Esteban baja del colectivo y, en vez de bordear la playa y entrar al restaurante, se sube al techo. Extiende los brazos. Flota. La ciudad lo protege: el mar forma una ola gigante y lo traga. Cuando deja caer los brazos, la magia también cae.
Esteban camina hasta el ventilador gigante de la cocina y saca el palo que lleva siempre en la mochila.
Se agacha. Mira las aspas oxidadas. ¿Este es su molino de viento?
Golpea las aspas.
Escucha la voz de la cocinera.
El palo hace girar las aspas mientras Delia enciende una y otra vez el motor.
El ventilador se enciende, gira: es el ruido infernal del tiempo.

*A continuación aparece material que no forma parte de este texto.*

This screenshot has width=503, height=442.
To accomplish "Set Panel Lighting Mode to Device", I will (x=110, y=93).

Si es que hay ruido en el infierno.
Esteban baja a la playa. Mira el mar ajeno y se mete en la cocina.
Lo peor de los días de fumigación no es el olor de los venenos, son las cientos de cucarachas muertas sobre las bolsas de plástico negro con que todo se envuelve la noche anterior: el escurridor, los platos, la freidora, las ollas, las mesadas, la máquina de cortar fiambres, la tostadora y el exprimidor, las cucharas grandes, los extractores.

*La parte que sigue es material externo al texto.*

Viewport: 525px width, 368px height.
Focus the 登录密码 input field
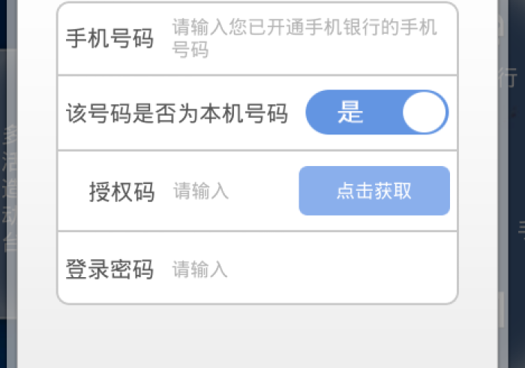(x=308, y=269)
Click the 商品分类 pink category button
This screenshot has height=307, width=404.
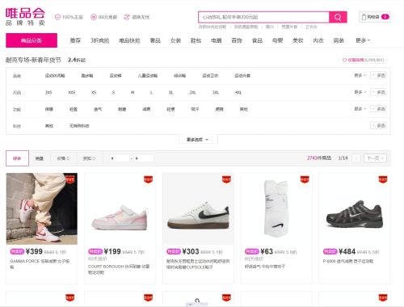click(32, 40)
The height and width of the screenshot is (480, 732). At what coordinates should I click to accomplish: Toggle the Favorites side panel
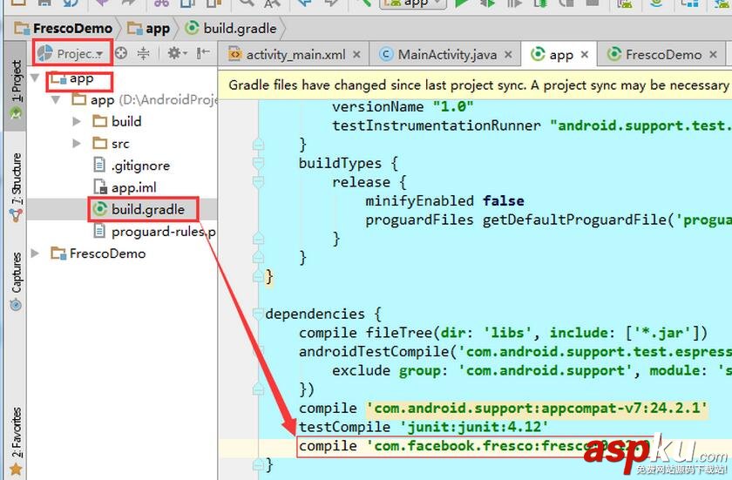pyautogui.click(x=15, y=438)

Esteban se trepa a la mesa, mira la lámpara, los aparadores más altos y pasando la escoba tira al piso las cucarachas muertas. Como en una casa, que el piso se empieza limpiando la lámpara, como en una biblioteca donde primero se desempolvan los estantes superiores, Delia y Esteban se suben a las banquetas y empujan los cuerpos muertos.

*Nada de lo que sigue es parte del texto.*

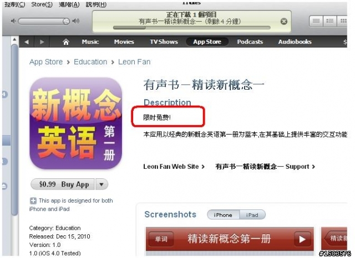
Task: Go to the iTunes Store home icon
Action: pyautogui.click(x=66, y=42)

La muerte es una presencia constante. Aún donde se come. Eso dice Esteban.
Sobre todo donde se come, lo corrige Delia.
Esteban despeja las mesadas, enrolla las bolsas.
Delia barre el piso.
Cuando sacan la última bolsa llena de cucarachas comienza la segunda tarea: limpiar todo con lavandina y detergente, y en este segundo ritual se invocan a los cuerpos rezagados. Y ellos aparecen, puntuales: pequeños cuerpos de cucarachas, antes imperceptibles, que afloran en los rincones para sumarse a las bolsas muertas.
Delia señala una bolsa de pan rallado rota: en el agujero hay una rata muerta.
Pequeña, gris, colilarga.
Metela en la bolsa, manda Delia.
¿Está muerta?, se preguntan los dos.
Ese mismo mediodía los patrones discuten.
Se encierran en la cocina, pero los gritos son fuertes y rabiosos. Es imposible no escucharlos desde el salón.
Quique insulta. Ana alterna: pide calma y le pregunta a los gritos en qué momento se volvió loco.
Los mozos no se animan a entrar en la cocina. Los pedidos se acumulan hasta que Nahuel pasa primero y pide siete platos. Siete órdenes marciales. Siete comandas. Fisher quiere hacer lo mismo, pero Quique le arranca la bandeja de las manos. Ana agarra a su marido de los hombros y forcejean hasta que la bandeja cae al piso.
Fisher, en su mirada serena, en su sonrisa apenas marcada, es un diálogo de Hamlet: también en la sonrisa inmóvil está la maldad.
Fisher murmura algo en portugués, musical como una canción y simplemente se desabrocha los botones de la manga de la camisa.
Pide, con calma, hacer los números para saber cuánto dinero le deben.
–Renuncio –dice–. Pero me pagan hoy.
Ana saca a Quique casi a la rastra de la cocina.
Fisher se sienta en una banqueta.
–Nunca vi esta pocilga tan limpia –dice.
–Por lo que dura.
–No sabía lo de tu hija –le dice Fisher a Delia.
Delia no levanta la vista de las milanesas que está metiendo en la freidora.
Dice que es una historia vieja.
Como una vieja cicatriz.
–Me gustaría visitarla, llevarle flores.
Delia alza la cabeza.
Gracias, dice. Y nada más.
Ana entra a la cocina con un sobre. Está abierto. Burdamente se ve el dinero.
No se miran.
Ana se va de inmediato y Fisher cuenta los billetes.
Delia saca una milanesa quemada y se la alcanza a Esteban. Le pide que la tire.
Rápido. Antes de que la vean.
Esteban sale de la cocina. En el depósito de basura quiere desatar el nudo de la última bolsa, pero nota que algo se mueve adentro.
Las cucarachas, piensa, pero un chirrido débil lo contradice.
La rata.
Esteban busca su mochila y saca el palo.
Golpea. Vuelve a golpear.
Deshace el nudo y mete la milanesa quemada adentro.
Vuelve. Fisher ya no está en la cocina y Quique, con la bandeja abajo del brazo, grita para reclamar un pedido demorado.